• _SOURCE DATA_
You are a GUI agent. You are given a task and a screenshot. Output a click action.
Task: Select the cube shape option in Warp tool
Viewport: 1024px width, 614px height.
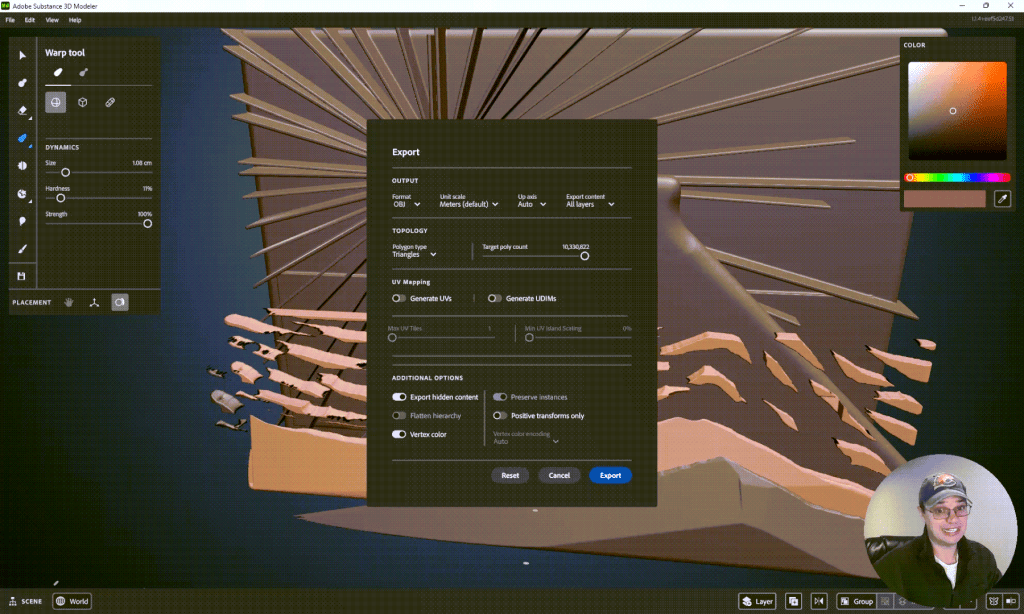click(x=83, y=102)
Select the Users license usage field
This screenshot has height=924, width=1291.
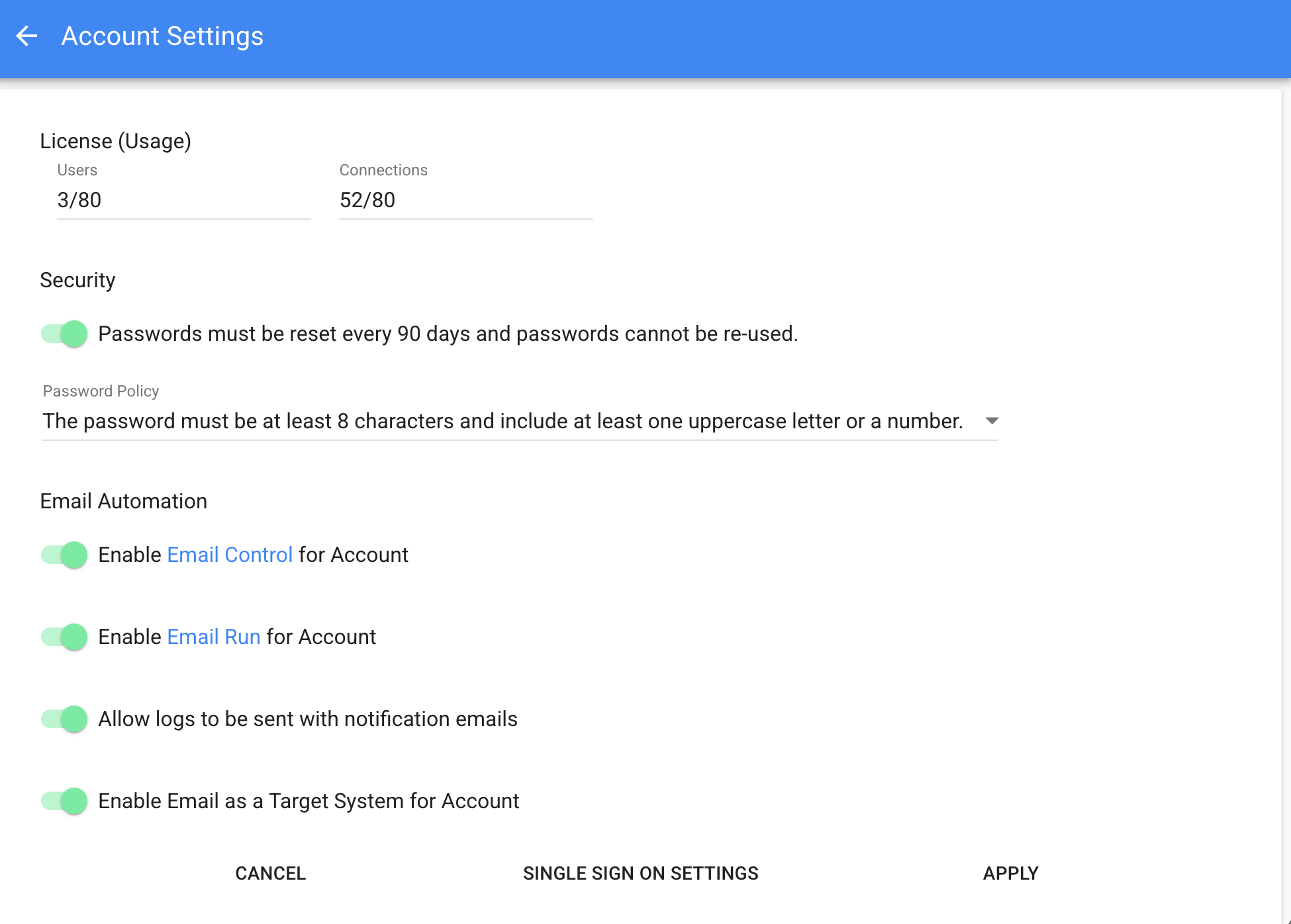pos(184,200)

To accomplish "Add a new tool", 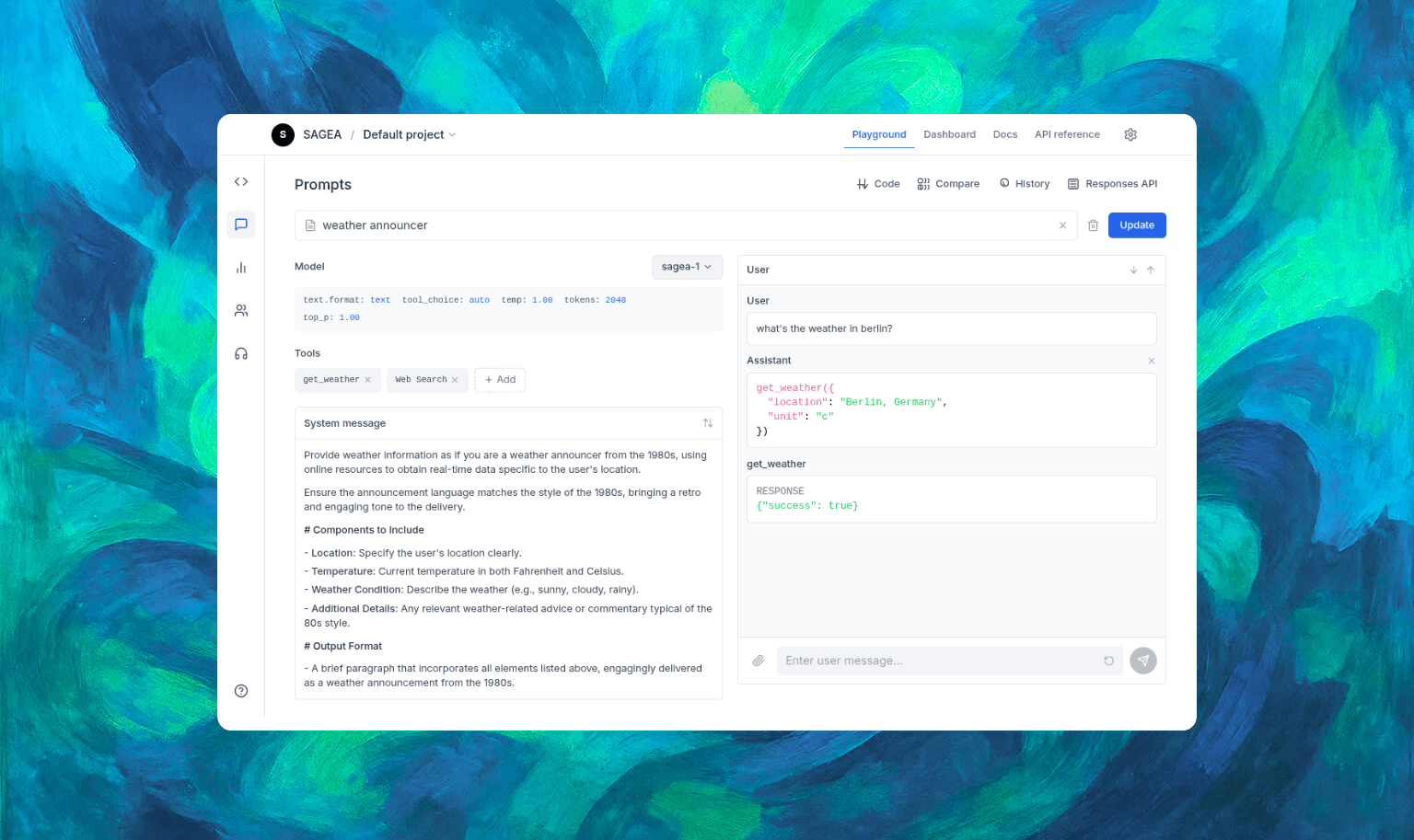I will coord(500,380).
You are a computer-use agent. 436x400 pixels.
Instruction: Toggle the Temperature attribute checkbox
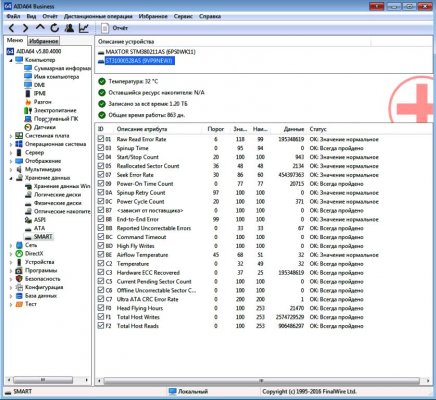(x=101, y=263)
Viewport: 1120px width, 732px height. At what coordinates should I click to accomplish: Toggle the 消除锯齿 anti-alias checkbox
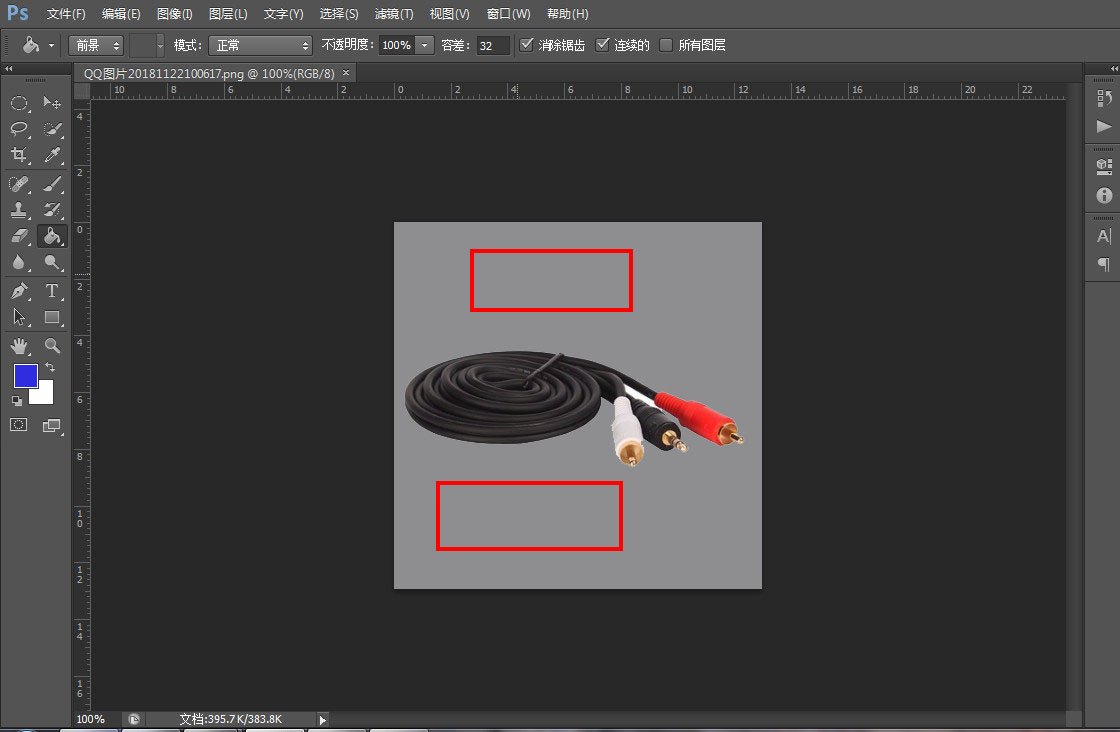click(x=527, y=45)
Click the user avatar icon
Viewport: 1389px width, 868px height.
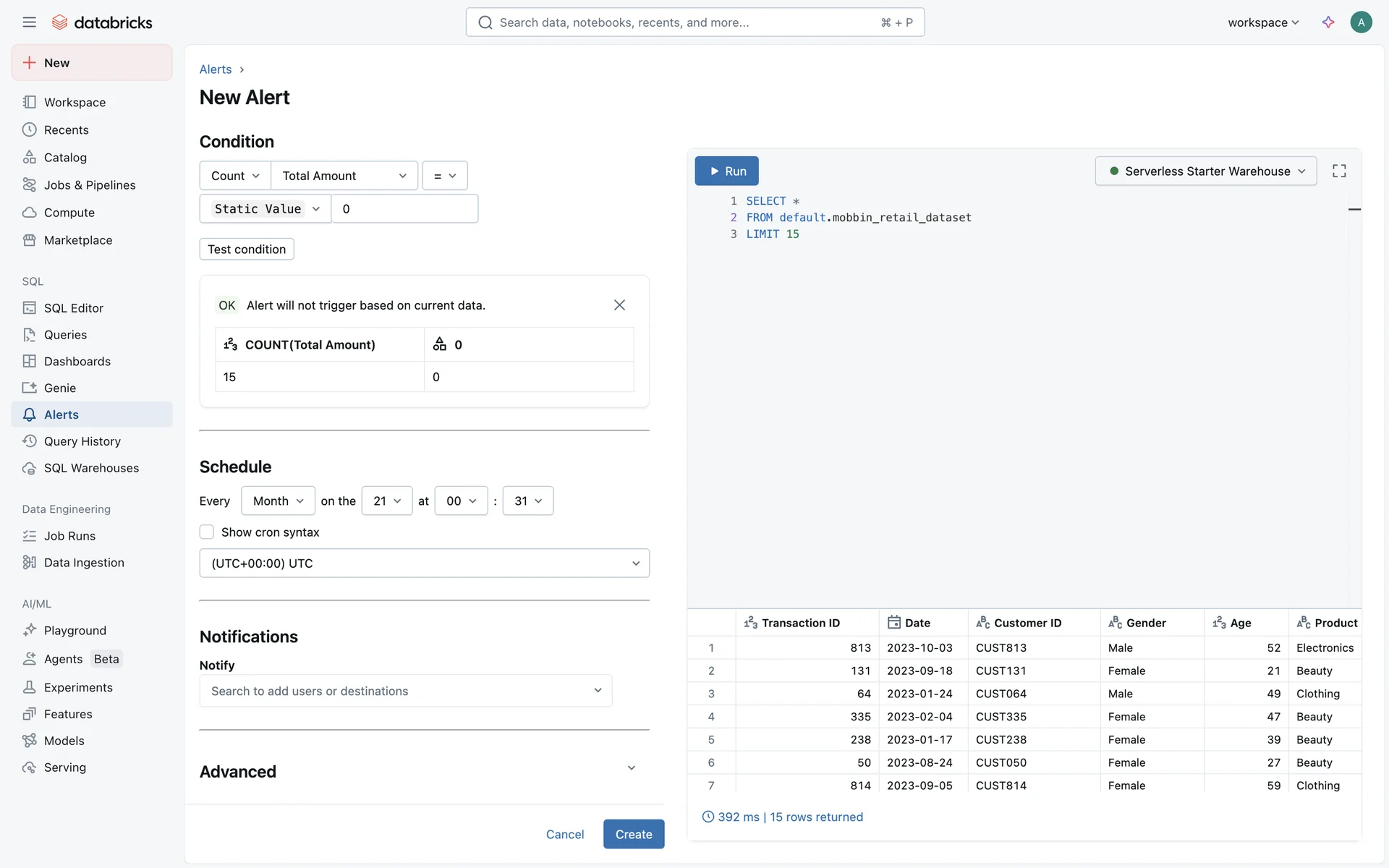pos(1361,22)
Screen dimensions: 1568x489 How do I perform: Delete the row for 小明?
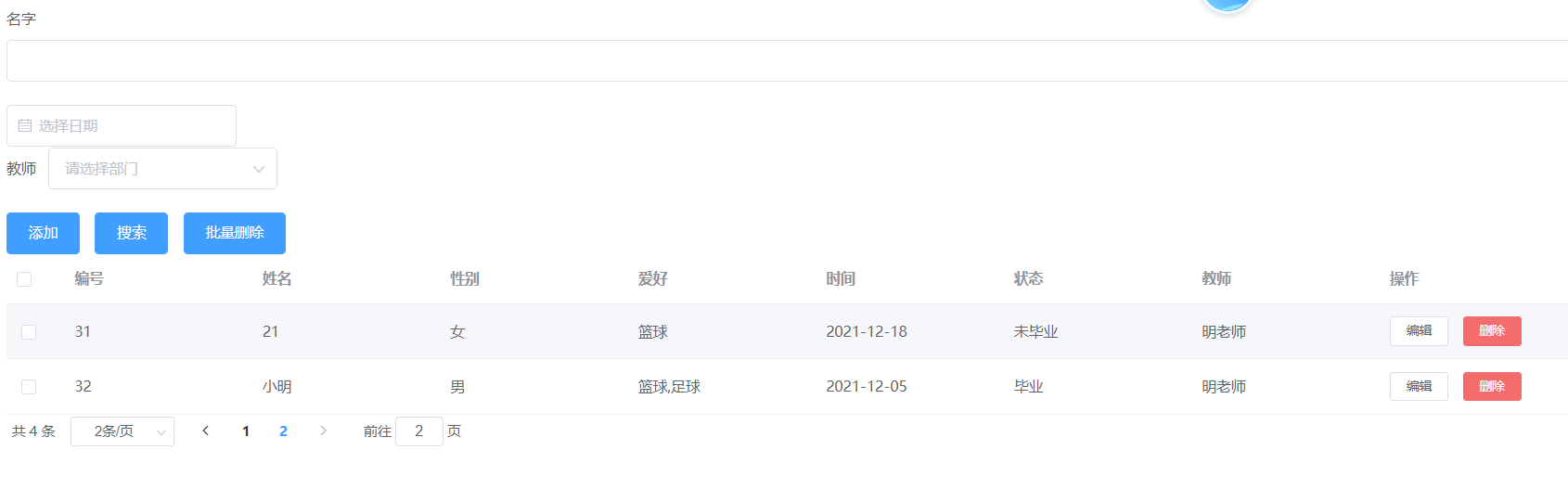point(1491,387)
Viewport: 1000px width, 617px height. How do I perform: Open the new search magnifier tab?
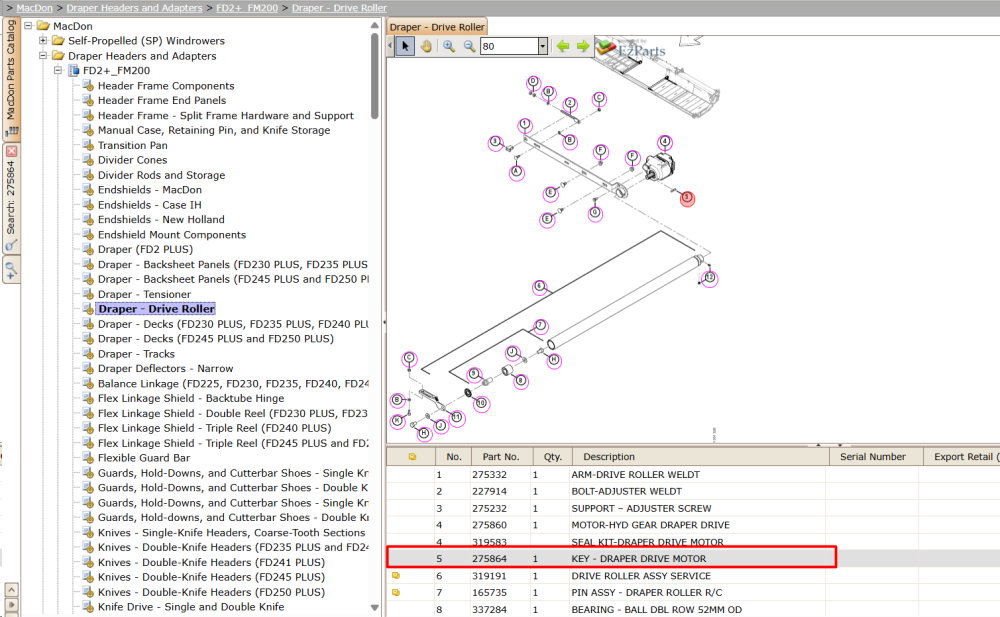pos(11,269)
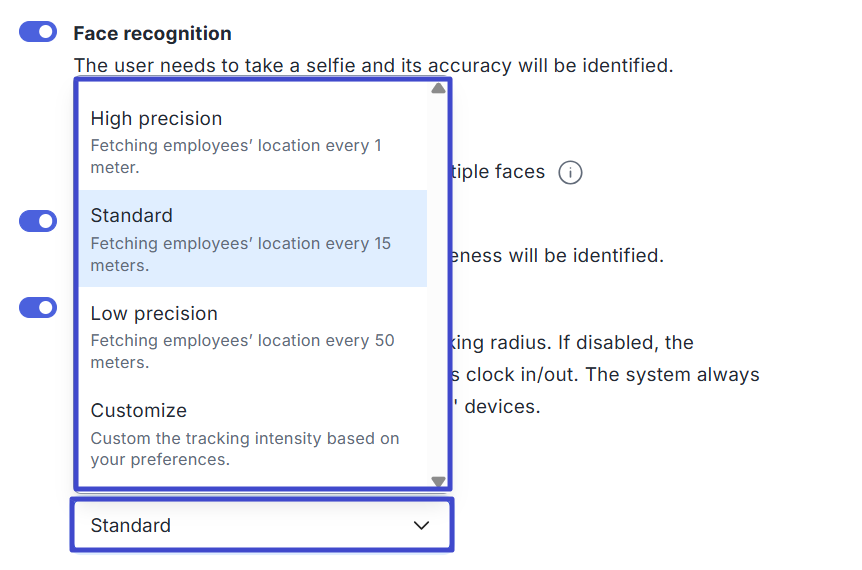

• _JOB_
Can you return, word for word, the stretch of the records from the line containing "Screen dimensions: 1568x489" through the end of the records, with both ends included and the pictures left out?

• _THE REPLY_
Screen dimensions: 1568x489 How do I perform: Delete the row for 小明?
point(1491,387)
Viewport: 1000px width, 617px height. How do I perform: Open the new search magnifier tab?
pos(11,269)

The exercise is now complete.